The notion of "composable dynamical primitives" is highly illuminating — complex discrete structures emerge from modular combinations of simple elementary units.
Methodologically, the multi-level reverse engineering paradigm (global → local → single-neuron) merits broader adoption.
Noise functions not as interference but as a computational resource — consistent with theories of stochastic resonance facilitating signal processing in the brain.

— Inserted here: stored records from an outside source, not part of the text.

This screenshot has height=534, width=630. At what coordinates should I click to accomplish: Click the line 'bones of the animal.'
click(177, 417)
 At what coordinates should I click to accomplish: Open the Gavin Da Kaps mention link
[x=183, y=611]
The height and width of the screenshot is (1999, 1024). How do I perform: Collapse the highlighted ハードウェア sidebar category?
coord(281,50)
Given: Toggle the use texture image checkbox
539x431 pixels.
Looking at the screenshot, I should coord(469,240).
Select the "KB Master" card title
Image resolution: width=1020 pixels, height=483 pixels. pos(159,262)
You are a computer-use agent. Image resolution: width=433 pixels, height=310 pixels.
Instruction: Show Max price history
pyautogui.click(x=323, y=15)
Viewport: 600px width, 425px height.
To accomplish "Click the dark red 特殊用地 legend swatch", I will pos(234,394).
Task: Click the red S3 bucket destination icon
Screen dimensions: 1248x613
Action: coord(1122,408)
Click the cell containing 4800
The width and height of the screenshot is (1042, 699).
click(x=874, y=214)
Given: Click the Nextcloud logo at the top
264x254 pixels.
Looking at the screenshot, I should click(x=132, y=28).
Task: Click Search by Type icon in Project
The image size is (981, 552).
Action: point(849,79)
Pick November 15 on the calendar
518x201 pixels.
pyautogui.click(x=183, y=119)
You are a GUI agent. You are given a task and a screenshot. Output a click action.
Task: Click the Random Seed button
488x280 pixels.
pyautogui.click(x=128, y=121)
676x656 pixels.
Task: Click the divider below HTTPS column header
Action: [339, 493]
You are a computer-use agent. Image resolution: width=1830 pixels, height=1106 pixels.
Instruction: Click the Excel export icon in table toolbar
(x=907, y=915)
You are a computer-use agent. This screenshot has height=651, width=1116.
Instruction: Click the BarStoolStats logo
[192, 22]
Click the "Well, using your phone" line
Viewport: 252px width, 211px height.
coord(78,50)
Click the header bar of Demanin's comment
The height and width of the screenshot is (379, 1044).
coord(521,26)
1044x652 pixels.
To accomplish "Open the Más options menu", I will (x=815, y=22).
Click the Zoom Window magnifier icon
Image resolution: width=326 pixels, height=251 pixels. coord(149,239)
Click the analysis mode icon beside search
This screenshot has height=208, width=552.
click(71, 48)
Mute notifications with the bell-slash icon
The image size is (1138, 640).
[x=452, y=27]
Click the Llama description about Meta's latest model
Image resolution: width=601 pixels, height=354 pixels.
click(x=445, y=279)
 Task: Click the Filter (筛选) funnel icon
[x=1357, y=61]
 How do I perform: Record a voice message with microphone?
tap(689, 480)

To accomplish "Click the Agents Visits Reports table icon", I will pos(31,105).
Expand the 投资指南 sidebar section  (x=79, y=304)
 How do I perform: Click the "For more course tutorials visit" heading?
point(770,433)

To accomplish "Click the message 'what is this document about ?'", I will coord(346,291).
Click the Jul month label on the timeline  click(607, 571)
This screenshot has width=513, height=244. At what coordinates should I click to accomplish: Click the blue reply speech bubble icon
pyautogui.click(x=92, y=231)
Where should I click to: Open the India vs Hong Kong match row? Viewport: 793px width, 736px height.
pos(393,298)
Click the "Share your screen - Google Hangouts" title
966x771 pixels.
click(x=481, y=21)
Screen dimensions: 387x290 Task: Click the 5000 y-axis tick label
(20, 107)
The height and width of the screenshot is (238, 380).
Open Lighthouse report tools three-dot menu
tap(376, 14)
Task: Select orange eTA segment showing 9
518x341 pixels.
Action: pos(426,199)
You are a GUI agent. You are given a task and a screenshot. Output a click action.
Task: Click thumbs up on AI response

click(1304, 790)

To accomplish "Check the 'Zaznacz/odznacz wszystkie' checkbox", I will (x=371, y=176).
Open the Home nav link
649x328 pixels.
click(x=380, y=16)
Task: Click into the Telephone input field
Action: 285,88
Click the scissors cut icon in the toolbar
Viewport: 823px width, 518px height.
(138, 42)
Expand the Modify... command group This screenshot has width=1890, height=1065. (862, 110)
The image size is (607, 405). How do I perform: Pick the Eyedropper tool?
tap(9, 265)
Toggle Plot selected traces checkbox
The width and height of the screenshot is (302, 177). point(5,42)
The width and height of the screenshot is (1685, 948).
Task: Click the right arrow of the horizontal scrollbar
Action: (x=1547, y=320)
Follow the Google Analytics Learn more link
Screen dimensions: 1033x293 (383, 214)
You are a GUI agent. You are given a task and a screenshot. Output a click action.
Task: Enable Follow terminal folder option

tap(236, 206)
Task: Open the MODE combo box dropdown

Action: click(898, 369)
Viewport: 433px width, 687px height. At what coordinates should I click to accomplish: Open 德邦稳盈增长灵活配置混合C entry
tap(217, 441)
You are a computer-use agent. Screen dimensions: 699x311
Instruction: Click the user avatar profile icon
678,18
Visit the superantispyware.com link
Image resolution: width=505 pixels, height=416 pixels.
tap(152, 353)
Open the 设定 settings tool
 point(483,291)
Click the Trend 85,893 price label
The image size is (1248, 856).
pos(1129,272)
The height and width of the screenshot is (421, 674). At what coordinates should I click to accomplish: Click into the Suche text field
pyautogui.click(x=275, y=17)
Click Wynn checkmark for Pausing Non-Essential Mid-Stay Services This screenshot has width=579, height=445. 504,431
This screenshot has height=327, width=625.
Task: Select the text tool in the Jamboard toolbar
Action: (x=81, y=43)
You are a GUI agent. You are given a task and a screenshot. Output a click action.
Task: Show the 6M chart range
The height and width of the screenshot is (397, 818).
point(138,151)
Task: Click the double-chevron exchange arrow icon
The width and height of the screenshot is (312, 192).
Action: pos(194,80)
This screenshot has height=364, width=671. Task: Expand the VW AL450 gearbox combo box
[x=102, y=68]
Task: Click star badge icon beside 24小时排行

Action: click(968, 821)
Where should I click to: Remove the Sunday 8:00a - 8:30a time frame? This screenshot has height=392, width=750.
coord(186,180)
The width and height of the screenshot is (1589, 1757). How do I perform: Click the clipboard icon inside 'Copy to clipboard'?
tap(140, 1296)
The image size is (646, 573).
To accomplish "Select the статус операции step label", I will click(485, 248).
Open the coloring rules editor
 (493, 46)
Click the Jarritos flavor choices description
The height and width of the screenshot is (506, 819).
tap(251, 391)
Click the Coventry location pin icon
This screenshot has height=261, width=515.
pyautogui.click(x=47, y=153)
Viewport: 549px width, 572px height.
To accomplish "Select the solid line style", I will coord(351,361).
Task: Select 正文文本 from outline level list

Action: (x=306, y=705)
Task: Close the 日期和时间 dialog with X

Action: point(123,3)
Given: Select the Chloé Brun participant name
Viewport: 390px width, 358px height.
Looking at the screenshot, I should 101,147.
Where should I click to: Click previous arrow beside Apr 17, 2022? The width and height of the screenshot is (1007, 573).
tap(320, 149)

Limitations & Future Work¶

The study uses Vanilla RNNs with simple 3-output HMMs; scalability to larger models and more complex HMM structures remains unvalidated.
Only HMMs with output dimension 3 are examined; higher-dimensional or continuous-emission cases are unexplored.
No direct connection is drawn to experimental data from biological neural circuits.
It remains open whether the single-fixed-point + noise-driven orbital mechanism is the unique solution for RNN emulation of HMMs, or merely one among multiple possible solutions.

This work extends the tradition of RNN reverse engineering (fixed-point analysis, low-rank connectivity) to internally driven probabilistic behavior.
It resonates with Driscoll et al. (2024)'s notion of "shared dynamical motifs," demonstrating a homogenizing effect of the training environment.
Future directions: applying this framework to understand the emergence of discrete states in Transformers or SSMs.

Rating¶

Novelty: ⭐⭐⭐⭐⭐ Uncovers the complete mechanism by which RNNs emulate HMMs via self-induced stochastic resonance — highly original.
Experimental Thoroughness: ⭐⭐⭐⭐ Multi-level analysis is highly systematic, and causal interventions are compelling, though the experimental scale is limited.
Writing Quality: ⭐⭐⭐⭐⭐ The narrative logic, proceeding from global to local to connectivity to principle, is exceptionally clear.
Value: ⭐⭐⭐⭐ Makes an important theoretical contribution to computational neuroscience; the concept of composable dynamical primitives has broad applicability.